[WORK INSTRUCTIONS] For the entries below, the result should be an exact transcription of the lines from the one with "Screen dimensions: 1400x852" up to and including the one with "Task: Click the orange", and only those.

[RECORDS TO USE]
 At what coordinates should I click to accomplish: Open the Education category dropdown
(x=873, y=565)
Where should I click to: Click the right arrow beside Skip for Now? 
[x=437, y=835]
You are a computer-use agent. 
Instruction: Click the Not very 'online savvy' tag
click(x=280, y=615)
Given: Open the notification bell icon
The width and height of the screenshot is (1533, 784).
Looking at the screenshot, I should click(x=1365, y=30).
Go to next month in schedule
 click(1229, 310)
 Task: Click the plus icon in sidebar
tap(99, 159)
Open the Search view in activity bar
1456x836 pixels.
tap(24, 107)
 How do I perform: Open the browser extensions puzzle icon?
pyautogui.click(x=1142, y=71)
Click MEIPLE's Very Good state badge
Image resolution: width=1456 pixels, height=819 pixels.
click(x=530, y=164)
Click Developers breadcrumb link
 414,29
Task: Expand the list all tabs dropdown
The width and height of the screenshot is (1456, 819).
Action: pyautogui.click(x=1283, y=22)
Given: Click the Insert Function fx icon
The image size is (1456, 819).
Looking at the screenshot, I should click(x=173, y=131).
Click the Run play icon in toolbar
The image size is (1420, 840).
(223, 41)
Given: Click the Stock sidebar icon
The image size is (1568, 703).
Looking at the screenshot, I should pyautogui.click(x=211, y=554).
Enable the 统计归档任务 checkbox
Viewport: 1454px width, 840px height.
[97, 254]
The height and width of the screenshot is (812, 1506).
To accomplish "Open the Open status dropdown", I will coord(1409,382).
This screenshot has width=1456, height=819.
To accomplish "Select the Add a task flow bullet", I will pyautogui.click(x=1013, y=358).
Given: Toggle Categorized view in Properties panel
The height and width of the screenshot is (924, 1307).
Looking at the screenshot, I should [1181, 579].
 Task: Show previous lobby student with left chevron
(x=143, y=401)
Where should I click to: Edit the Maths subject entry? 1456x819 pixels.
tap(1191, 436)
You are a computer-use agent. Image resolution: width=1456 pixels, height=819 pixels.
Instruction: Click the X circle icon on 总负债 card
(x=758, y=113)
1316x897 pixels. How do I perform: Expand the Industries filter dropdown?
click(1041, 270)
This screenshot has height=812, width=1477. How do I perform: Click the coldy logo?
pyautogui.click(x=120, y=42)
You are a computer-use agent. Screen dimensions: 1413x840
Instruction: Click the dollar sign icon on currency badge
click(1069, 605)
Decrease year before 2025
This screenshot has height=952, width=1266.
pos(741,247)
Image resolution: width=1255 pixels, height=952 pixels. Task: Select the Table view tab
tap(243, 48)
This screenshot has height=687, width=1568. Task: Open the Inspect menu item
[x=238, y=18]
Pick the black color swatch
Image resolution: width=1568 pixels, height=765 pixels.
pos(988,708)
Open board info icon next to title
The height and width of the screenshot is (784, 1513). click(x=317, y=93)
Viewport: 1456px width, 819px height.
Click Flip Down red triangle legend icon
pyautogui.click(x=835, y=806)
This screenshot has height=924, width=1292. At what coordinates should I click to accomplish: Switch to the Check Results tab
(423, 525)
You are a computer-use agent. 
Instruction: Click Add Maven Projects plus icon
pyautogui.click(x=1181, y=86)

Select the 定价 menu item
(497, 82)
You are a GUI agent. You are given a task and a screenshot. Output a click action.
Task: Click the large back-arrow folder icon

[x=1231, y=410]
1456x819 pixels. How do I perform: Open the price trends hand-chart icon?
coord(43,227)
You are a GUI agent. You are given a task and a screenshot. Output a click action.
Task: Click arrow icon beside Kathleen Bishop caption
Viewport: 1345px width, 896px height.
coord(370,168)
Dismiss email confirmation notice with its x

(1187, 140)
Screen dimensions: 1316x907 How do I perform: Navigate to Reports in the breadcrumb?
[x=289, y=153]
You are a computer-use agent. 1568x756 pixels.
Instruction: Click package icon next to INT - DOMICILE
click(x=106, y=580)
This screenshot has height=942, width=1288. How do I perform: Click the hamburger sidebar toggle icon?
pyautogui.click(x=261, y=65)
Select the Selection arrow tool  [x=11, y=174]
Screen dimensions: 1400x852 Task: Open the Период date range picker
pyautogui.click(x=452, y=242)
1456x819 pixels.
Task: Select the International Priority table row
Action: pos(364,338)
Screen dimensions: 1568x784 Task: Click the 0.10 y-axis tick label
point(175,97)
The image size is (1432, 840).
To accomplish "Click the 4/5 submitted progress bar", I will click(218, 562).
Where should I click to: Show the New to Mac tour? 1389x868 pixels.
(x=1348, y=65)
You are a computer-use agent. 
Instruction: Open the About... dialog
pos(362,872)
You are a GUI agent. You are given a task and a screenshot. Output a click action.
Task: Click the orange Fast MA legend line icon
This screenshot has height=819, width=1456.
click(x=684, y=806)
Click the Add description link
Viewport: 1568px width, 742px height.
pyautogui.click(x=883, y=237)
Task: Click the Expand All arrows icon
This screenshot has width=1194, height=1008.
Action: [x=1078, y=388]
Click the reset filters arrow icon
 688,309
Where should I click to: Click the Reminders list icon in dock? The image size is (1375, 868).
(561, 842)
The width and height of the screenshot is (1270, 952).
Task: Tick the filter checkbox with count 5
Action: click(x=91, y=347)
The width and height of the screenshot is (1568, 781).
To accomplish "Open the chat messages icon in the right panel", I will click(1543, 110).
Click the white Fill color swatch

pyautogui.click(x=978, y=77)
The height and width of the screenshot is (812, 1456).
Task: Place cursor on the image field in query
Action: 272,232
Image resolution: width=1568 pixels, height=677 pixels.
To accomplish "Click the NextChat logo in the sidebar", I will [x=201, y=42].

[WRITTEN ANSWER]
Screen dimensions: 1400x852 Task: Open the Период date range picker
pyautogui.click(x=452, y=242)
1456x819 pixels.
Task: Select the International Priority table row
Action: pos(364,338)
Screen dimensions: 1568x784 Task: Click the 0.10 y-axis tick label
point(175,97)
The image size is (1432, 840).
To accomplish "Click the 4/5 submitted progress bar", I will click(218, 562).
Where should I click to: Show the New to Mac tour? 1389x868 pixels.
(x=1348, y=65)
You are a computer-use agent. 
Instruction: Open the About... dialog
pos(362,872)
You are a GUI agent. You are given a task and a screenshot. Output a click action.
Task: Click the orange Fast MA legend line icon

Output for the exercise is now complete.